1) The tea was cold, the fire was dead;

What figurative language is this?


A)assonance
Eliminate

B)onomatopoeia

C)alliteration

D)internal rhyme

2) Which stylistic or literary device is used in the line:

‘Sick with a fear that had no form?

A)simile and metaphor
Eliminate

B)rhyme and alliteration

C)onomatopoeia and rhyme

D)rhythm and symbolism

3)In the first stanza of The Mill, the miller says to his wife, "There are no millers any more." What does this foreshadow?


A)the miller's later success as a business man
Eliminate

B)the miller's change of occupation

C)the miller's suicide by hanging

D)the miller and his wife's dinner conversation

1) A

2) D
3) and I don't know the story is " The Mill
Edwin Arlington Robinson

I guess 1 and 2 are right. The other choices for each of them surely are incorrect!

For 3, if the miller is saying there won't be any "millers anymore," what does the miller think he has to do?

C ? the millers suicide by hanging ?

I haven't read this, but is that what happened later in the story?

The miller's wife had waited long,

The tea was cold, the fire was dead;
And there might yet be nothing wrong
In how he went and what he said:
"There are no millers any more,"5
Was all that she had heard him say;
And he had lingered at the door
So long that it seemed yesterday.

Sick with a fear that had no form
She knew that she was there at last; 10
And in the mill there was a warm
And mealy fragrance of the past.
What else there was would only seem
To say again what he had meant;
And what was hanging from a beam15
Would not have heeded where she went.

And if she thought it followed her,
She may have reasoned in the dark
That one way of the few there were
Would hide her and would leave no mark: 20
Black water, smooth above the weir
Like starry velvet in the night,
Though ruffled once, would soon appear
The same as ever to the sight.

Or it could be D

It's not D.

Read everything again ... carefully. Also, are you clear on what "foreshadowing" means??
http://www.answers.com/foreshadowing

Eh I give up, I'm going to put B.

You're not reading carefully enough. Just reread these lines and tell me what you think.
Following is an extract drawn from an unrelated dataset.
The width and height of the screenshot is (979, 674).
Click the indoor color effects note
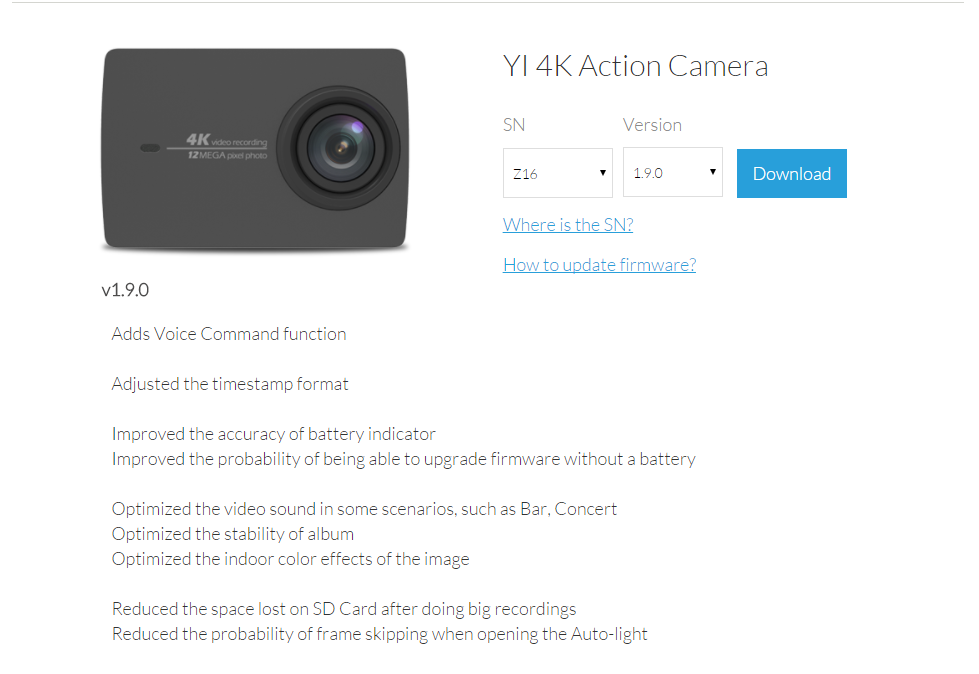click(290, 559)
And in the mill there was a warm
And mealy fragrance of the past.
What else there was would only seem
To say again what he had meant;
And what was hanging from a beam15
Would not have heeded where she went.

A then that's the only Choice I didn't answer, but Im still thinking .. C because "what was hanging from beam"

Yep ... the signal there is the word "hanging" ... the miller could see no future for himself, so this was how he solved his problem.